The old gimmick  about a hit man who falls for the woman he’s supposed to kill gets buffed up and turned inside out in “The Gardener,” a six-part Spanish miniseries that is my current guilty pleasure.

Our killer is Elmer (Alvaro Rico), a bespectacled twenty something who runs a nursery/greenhouse operation with his mother China (Cecilia Suarez).  Elmer has a spectacular green thumb…his lush gardens are practically tourist attractions. 

His secret? All the decomposing human bodies beneath the beds.

But Elmer isn’t your typical movie tough guy or skin-crawling ghoul. After suffering head trauma in the same childhood auto accident that cost his mother her leg, Elmer lost his emotions.

No love. No joy. No fear. No envy. No guilt. No regret.  The kid’s an emotional blank slate, an innocent, really.  The ideal state for a killer.

China, once a minor movie star, now accepts murder contracts which are executed by her stoically efficient son. 

All goes well until Elmer is hired to eliminate Violeta (Catalina Sopelana), a young elementary school teacher. Wouldn’t you know…for the first time Elmer feels stirrings of romantic love. This complicates things.

Created and written by Miguel Baez Carral, “The Gardener” delivers its ridiculousness with a mostly-straight face.
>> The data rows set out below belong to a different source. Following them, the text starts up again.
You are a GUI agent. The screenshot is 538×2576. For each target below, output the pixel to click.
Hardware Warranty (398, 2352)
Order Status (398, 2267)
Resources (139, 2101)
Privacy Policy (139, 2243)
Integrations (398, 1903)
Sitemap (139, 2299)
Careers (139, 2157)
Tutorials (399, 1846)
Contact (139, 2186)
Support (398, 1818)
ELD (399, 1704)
We’re talking telenovello-level melodrama, but instead of laughing it all off the screen we go along for the ride.

“The Gardener” is crammed with rcultural eferences and plot twists.  For starters, there’s the China/Elmer relationship, an Iberian permutation of “Bates Motel,” with a manipulative mother and her loving boy. 
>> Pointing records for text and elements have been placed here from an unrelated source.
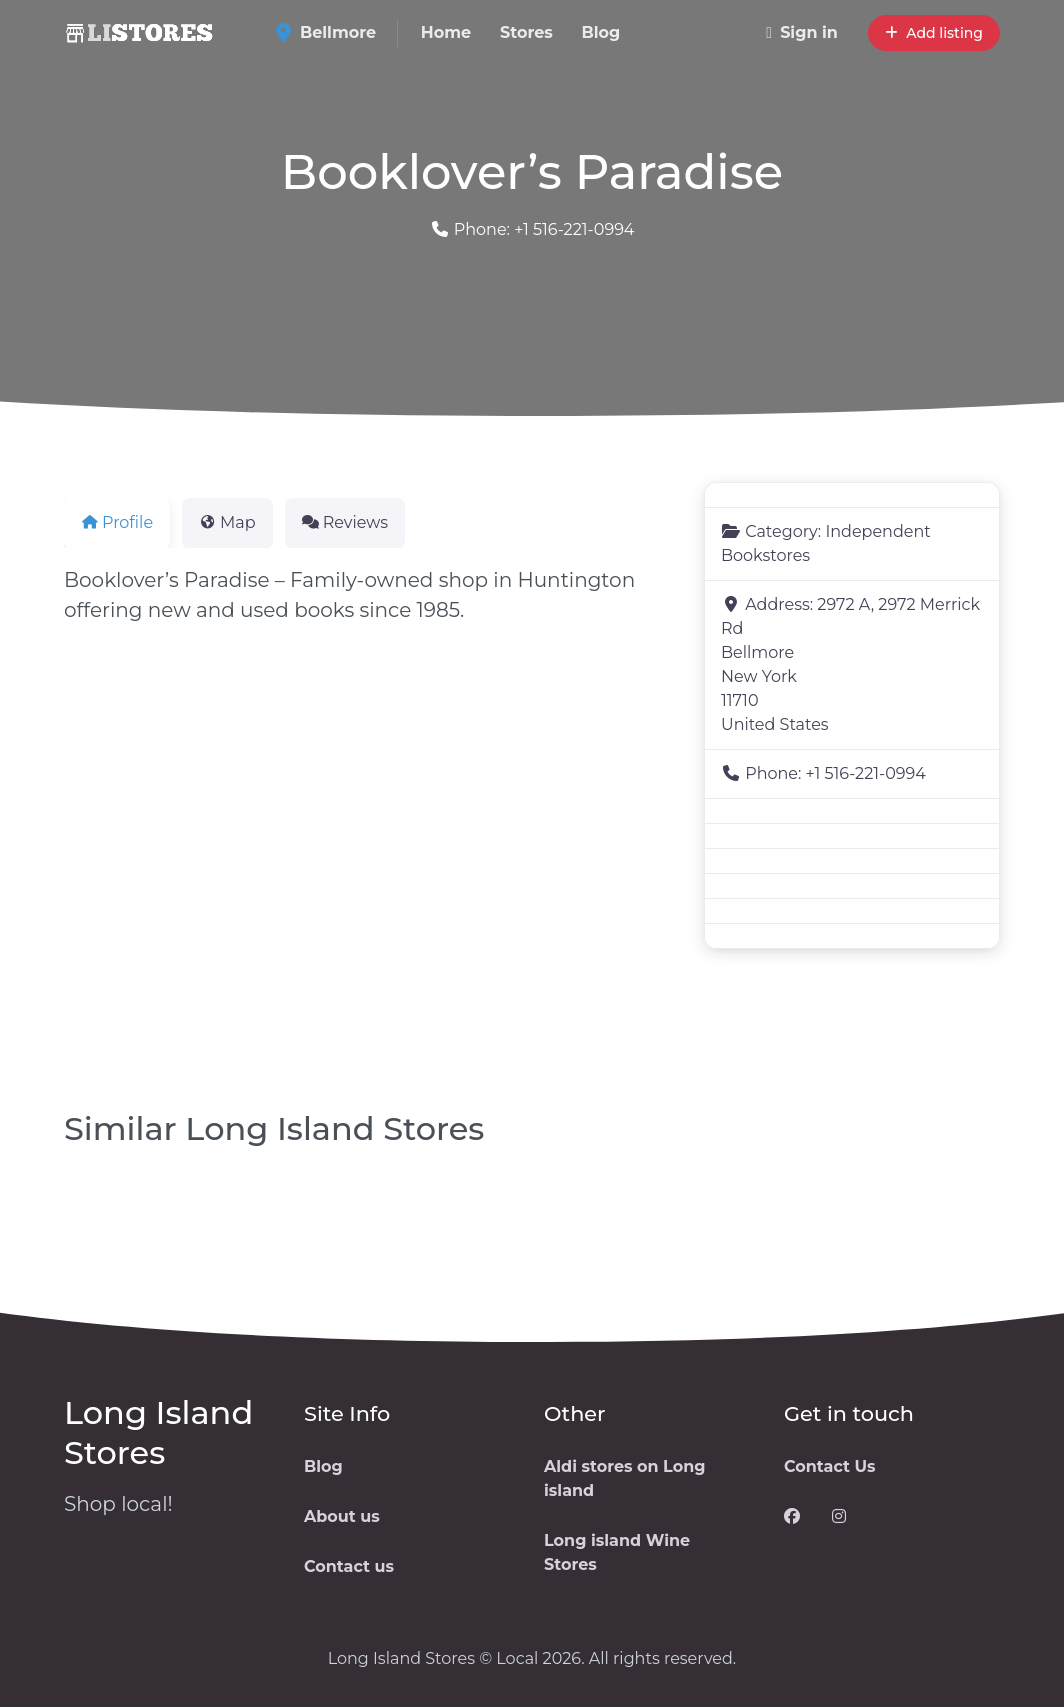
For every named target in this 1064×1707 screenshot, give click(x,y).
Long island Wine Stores (617, 1552)
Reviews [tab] (345, 522)
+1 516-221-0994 (574, 229)
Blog (601, 32)
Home (446, 32)
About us (342, 1516)
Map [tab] (227, 522)
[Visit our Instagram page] (839, 1517)
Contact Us (830, 1466)
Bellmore (333, 33)
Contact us (349, 1566)
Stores (526, 32)
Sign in (802, 32)
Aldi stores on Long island (625, 1478)
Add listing (934, 33)
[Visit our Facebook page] (792, 1517)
And periodically we find ourselves hanging out with a couple of local cops (Francis Lorenzo and Maria Vazquez), middle-aged drones bored to tears with their gig on the missing persons desk and energized when they stumble onto their very own a serial killer. Their scenes are a hoot.

In fact, the acting here is way better than required.  Rico’s Elmer is a lost soul who gets our sympathy despite his high body count; we want desperately for him to find love.  Sopelana’s Violeta is dead on as an good-girl educator who, as it turns out, has a few secrets of her own.
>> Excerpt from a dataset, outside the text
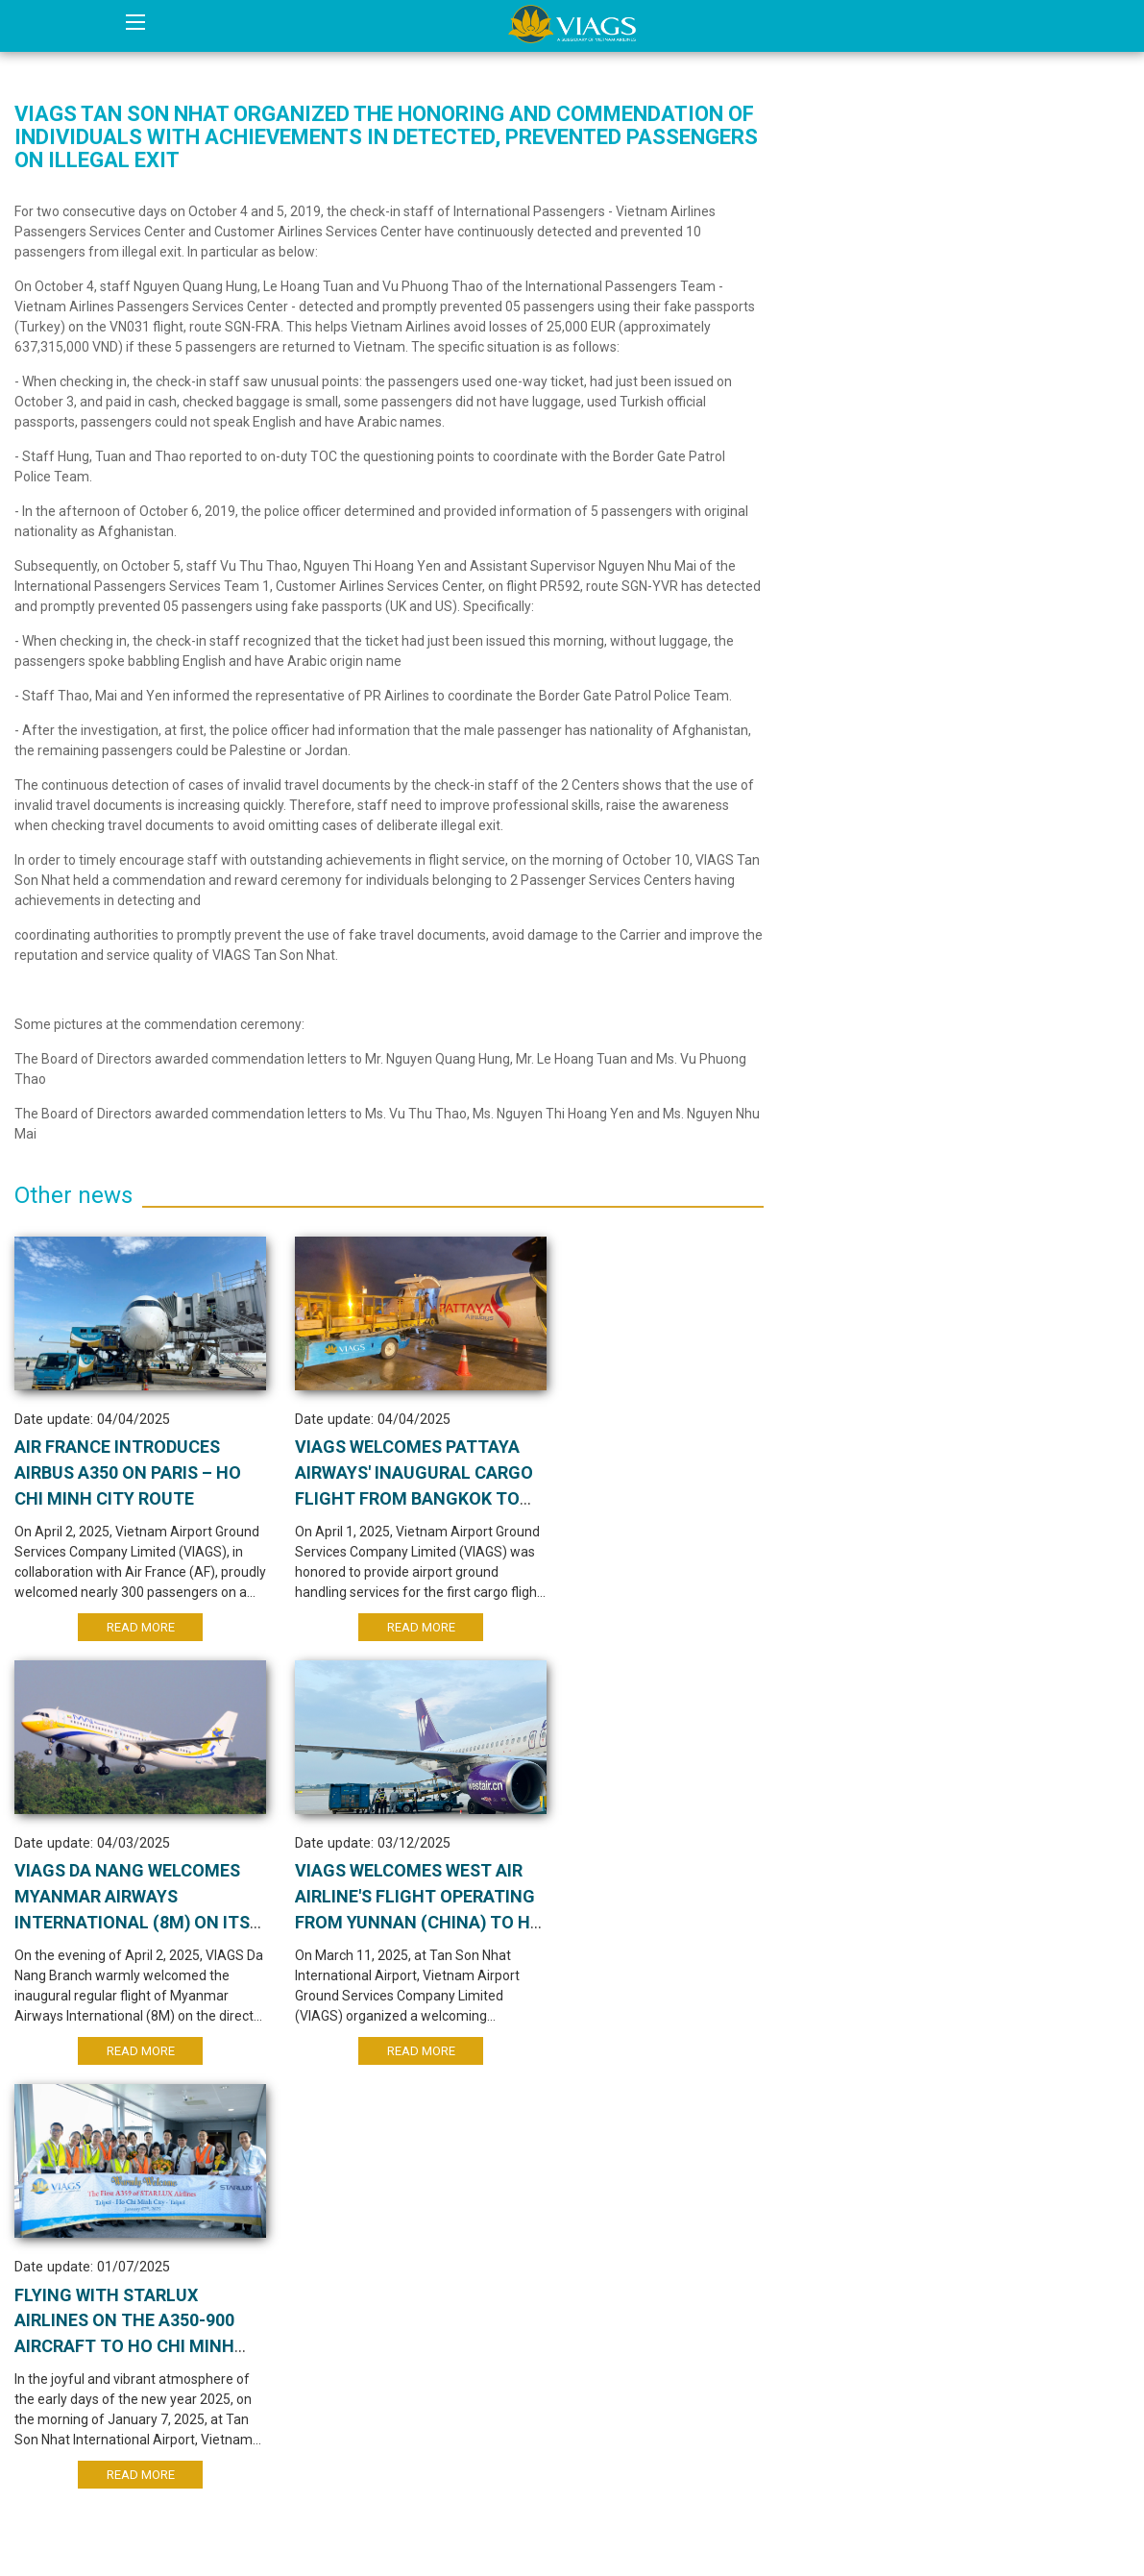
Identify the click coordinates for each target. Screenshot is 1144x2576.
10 (517, 2169)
But the star here is Suarez’s China.  Born in Mexico, educated in the States and a veteran of Chicago’s Steppenwolf Theatre, Suarez  oozes a hypnotic blend of sexy/crazy. With her black hair and penchant for long black capes she seems to be taking her cues from the Wicked Queen in Disney’s “Snow White.” It’s an eye-rolling perf without any actual eye-rolling. Very sly.